Stored data entries:
[Start of section]
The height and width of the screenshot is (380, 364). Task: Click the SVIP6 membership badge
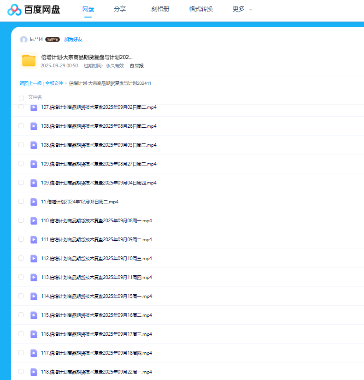(x=53, y=40)
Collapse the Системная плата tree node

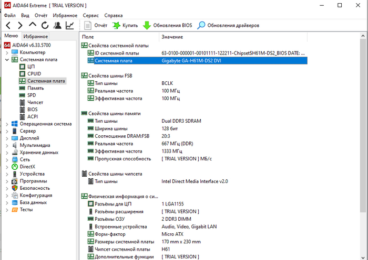point(7,60)
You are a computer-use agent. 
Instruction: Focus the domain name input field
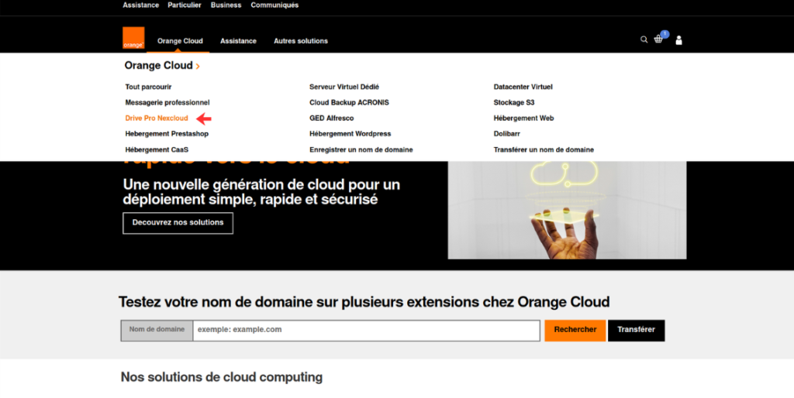point(366,331)
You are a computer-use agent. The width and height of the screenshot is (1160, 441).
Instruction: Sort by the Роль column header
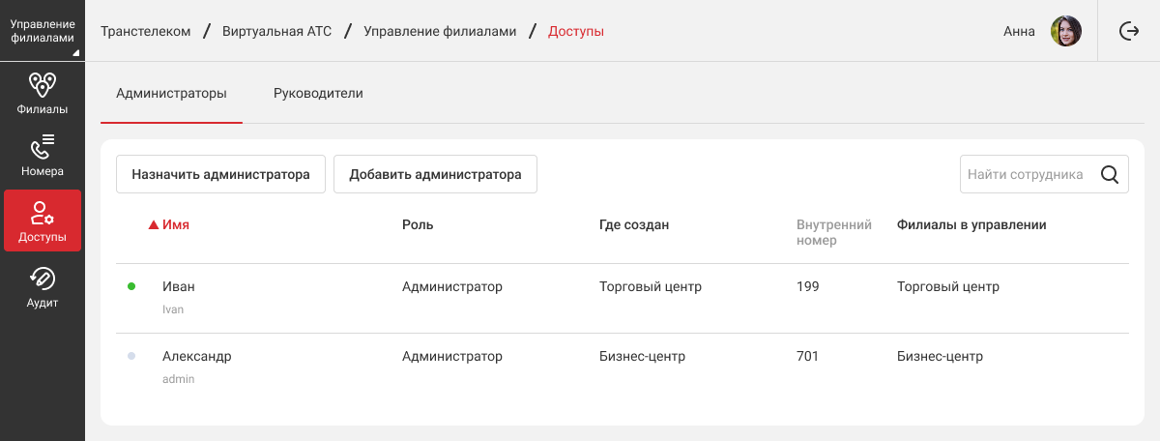[418, 225]
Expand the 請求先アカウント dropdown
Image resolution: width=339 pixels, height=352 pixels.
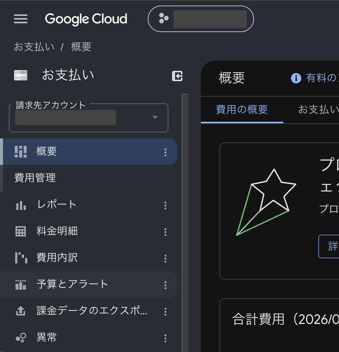pos(89,118)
[End of section]
Work instructions:
The reply should hold only the lines running from the top of the records to the line containing "Expand the 請求先アカウント dropdown", both included, copied exactly with no pictures.

Answer area:
The height and width of the screenshot is (380, 364). Task: Click the SVIP6 membership badge
(x=53, y=40)
Collapse the Системная плата tree node

point(7,60)
You are a computer-use agent. 
Instruction: Focus the domain name input field
point(366,331)
You are a computer-use agent. The width and height of the screenshot is (1160, 441).
Instruction: Sort by the Роль column header
[418, 225]
Expand the 請求先アカウント dropdown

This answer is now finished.